In one day, you can read how the powerful economic interests have defeated the public interest. Start with the theatrics of the health care "summit"–an event that only underscores how the insurance industry has defeated the people. Already anticipating failure, the president wants to roll back health reform even further:
President Barack Obama will use a bipartisan summit Thursday to push for sweeping health-care legislation, but if that fails to generate enough support the White House has prepared the outlines of a more modest plan.
His leading alternate approach would provide health insurance to perhaps 15 million Americans, about half what the comprehensive bill would cover, according to two people familiar with the planning. [emphasis added]
Let us grasp this clearly. From the starting point where the Administration never included single-payer, Medicare for All as an option (because of politics, not economics) to a place where a weaker public option was being advanced to the next stage where the public option was removed entirely from consideration to today where the president’s "line in the sand" principle that any health care proposal must cover all Americans is now also quickly becoming a distant memory in favor of covering only 15 million people.
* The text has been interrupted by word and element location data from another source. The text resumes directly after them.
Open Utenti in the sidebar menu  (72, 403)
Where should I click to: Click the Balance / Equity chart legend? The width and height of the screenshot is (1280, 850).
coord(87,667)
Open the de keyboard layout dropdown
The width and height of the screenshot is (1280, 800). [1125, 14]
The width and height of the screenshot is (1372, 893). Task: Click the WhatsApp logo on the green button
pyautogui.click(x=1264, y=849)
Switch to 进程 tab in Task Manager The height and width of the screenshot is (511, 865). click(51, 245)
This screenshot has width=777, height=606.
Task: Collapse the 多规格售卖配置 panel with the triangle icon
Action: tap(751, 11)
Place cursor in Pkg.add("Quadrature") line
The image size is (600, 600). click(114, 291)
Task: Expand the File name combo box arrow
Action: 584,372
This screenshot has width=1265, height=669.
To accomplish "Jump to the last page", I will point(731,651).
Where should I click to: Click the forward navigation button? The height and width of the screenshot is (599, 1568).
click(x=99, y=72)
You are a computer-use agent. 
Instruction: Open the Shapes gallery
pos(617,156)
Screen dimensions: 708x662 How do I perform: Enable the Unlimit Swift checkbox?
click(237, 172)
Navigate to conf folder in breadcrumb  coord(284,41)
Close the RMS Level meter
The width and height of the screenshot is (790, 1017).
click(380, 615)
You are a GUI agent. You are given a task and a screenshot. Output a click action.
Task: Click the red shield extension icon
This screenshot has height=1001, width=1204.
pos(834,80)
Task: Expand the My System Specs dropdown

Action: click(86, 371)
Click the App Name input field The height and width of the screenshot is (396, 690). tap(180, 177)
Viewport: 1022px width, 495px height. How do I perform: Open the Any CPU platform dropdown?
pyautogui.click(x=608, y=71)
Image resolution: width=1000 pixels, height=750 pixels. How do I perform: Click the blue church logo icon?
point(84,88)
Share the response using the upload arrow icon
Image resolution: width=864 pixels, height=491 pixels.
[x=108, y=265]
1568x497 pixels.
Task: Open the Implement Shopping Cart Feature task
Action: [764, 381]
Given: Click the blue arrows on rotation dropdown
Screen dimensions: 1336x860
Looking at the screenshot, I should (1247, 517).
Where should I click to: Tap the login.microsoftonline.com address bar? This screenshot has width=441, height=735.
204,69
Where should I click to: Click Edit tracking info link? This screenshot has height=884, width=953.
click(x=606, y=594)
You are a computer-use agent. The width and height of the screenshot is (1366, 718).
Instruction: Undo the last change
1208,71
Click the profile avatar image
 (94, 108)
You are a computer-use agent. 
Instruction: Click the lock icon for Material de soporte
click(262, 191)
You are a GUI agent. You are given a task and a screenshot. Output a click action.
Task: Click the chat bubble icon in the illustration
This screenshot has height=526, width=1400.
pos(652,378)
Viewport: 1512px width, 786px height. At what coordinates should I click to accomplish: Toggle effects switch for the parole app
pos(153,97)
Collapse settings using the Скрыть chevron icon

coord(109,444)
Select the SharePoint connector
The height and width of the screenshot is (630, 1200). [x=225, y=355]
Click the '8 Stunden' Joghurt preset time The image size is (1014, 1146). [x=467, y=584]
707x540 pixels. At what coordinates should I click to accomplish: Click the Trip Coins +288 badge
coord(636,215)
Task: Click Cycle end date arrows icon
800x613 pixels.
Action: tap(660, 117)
Ironically, the insurance industry might be upset by this since it cuts dramatically the new customer base, and the massive windfall profits, that would have been created if everyone had been forced into the private industry’s hands.
It is astonishing.
And here is how Wall Street is winning again–after pouring tens of millions of dollars into the effort to defeat reform:
The Obama administration is no longer insisting on the creation of a stand-alone consumer protection agency as a central element of the plan to remake regulation of the financial system.
In hopes of quick congressional approval of a reform bill, White House officials are opening the door to compromise with lawmakers concerned about creating a new bureaucracy, according to congressional and some administration sources.
President Obama’s economic team is now open to housing the consumer regulator inside another agency, such as the Treasury Department, though they still prefer a stand-alone agency. In either case, they are insisting on a regulator with political autonomy and real teeth so it can effectively enforce rules designed to protect consumers of mortgages, credit cards and other financial products.
Let’s understand this: putting the protection of consumers in the hands of the Treasury Department is a cruel hoax. The current Treasury Secretary, Tim Geithner, was part of the whole culture of Wall Street that led to the financial crisis in 2008; he stood by and let it happen. But, Geithner is besides the point–the Treasury Department is attuned to the bond markets and Wall Street, not the public, no matter who is running that agency. This is a complete and wholesale capitulation to Wall Street.
Which leaves the question that we must ask: what line in the sand will elected officials draw on behalf of THE PEOPLE?